• _BRANO CITATO_
- - - - -

Corriere della Sera (Roma)

Spalletti, l’ossessione del passato e non della vittoria

- Di Luca Valdiserri

La conferenza stampa di ieri dimostra che il problema del rapporto tra Luciano Spalletti e Francesco Totti è (stato) uno solo: l’allenatore è ritornato alla Roma con un carico insopporta­bile di «passato». La sua ossessione non era la vittoria, era il numero 10.

- - - - -

• _DATI ARCHIVIATI_
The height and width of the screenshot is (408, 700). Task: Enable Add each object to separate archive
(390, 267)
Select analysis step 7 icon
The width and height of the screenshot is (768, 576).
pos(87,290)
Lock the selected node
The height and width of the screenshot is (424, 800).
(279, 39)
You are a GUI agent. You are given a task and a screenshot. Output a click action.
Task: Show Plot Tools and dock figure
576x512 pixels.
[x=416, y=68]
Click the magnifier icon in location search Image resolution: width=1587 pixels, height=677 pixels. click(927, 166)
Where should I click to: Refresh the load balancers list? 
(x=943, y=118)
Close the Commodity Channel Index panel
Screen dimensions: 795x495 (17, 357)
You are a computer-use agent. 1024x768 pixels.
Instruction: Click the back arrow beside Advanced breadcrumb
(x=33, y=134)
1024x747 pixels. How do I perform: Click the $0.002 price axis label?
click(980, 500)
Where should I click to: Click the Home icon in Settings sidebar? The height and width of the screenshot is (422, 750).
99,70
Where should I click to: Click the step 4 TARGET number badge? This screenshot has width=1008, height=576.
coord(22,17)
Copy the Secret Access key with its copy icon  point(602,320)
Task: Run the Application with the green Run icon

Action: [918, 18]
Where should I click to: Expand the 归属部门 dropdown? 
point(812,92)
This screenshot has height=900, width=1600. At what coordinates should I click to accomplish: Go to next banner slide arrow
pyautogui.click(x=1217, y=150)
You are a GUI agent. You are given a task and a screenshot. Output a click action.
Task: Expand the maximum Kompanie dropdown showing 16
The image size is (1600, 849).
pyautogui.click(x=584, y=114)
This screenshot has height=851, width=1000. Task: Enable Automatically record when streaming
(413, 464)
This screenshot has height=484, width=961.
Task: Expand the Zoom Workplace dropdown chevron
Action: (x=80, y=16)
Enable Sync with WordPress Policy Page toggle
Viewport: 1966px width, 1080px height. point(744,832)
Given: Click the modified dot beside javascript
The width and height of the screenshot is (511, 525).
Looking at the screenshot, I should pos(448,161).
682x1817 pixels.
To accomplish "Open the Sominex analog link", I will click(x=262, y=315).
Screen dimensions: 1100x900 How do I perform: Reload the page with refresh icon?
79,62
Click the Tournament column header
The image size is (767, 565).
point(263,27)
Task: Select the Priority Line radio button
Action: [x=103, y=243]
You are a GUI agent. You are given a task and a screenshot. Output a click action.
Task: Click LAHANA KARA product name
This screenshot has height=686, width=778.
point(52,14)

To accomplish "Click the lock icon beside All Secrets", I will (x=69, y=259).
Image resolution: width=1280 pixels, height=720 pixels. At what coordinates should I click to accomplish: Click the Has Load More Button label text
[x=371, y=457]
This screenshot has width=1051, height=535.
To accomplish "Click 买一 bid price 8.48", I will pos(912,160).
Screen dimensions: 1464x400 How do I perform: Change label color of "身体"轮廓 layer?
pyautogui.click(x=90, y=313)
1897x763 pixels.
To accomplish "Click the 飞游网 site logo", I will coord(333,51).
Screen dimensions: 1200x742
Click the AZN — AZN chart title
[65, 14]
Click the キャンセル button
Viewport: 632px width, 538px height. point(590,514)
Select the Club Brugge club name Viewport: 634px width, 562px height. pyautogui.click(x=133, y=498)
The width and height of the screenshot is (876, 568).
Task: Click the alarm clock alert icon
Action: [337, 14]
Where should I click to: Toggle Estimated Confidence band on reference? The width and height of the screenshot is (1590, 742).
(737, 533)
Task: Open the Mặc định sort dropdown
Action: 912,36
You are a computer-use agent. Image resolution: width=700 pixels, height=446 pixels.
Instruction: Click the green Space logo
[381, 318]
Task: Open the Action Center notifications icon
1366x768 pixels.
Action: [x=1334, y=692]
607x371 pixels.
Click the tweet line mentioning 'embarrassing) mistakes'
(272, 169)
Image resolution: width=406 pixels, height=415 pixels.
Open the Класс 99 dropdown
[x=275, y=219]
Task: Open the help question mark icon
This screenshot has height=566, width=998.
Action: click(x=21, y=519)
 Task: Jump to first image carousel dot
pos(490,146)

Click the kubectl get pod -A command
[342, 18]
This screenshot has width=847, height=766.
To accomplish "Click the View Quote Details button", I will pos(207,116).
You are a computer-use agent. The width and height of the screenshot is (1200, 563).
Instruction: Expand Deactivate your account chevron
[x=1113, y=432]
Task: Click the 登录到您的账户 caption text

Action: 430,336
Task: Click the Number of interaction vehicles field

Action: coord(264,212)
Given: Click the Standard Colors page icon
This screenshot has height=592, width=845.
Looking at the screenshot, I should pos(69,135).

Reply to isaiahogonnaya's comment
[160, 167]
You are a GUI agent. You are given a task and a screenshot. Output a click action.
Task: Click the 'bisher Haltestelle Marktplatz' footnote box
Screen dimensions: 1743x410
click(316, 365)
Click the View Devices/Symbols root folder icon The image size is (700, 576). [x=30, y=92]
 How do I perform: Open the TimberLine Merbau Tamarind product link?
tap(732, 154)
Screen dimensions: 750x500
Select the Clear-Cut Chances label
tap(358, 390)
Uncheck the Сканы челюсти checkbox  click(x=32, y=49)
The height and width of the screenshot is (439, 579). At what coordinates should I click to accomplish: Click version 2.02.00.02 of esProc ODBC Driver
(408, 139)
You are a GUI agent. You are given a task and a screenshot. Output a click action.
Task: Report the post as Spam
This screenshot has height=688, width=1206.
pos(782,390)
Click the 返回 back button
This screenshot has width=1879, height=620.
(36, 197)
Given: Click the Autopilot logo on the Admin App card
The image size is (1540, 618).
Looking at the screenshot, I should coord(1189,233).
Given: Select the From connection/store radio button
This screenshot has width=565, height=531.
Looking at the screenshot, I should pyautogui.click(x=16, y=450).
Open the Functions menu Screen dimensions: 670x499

- - - - -

• _ORDINE DI LAVORO_
Citi per intero e senza alcuna modifica il brano su Spalletti e Totti. Le righe riportate non sono necessarie per lo svolgimento.

• _RISULTATO RICHIESTO_
Corriere della Sera (Roma)

Spalletti, l’ossessione del passato e non della vittoria

- Di Luca Valdiserri

La conferenza stampa di ieri dimostra che il problema del rapporto tra Luciano Spalletti e Francesco Totti è (stato) uno solo: l’allenatore è ritornato alla Roma con un carico insopporta­bile di «passato». La sua ossessione non era la vittoria, era il numero 10.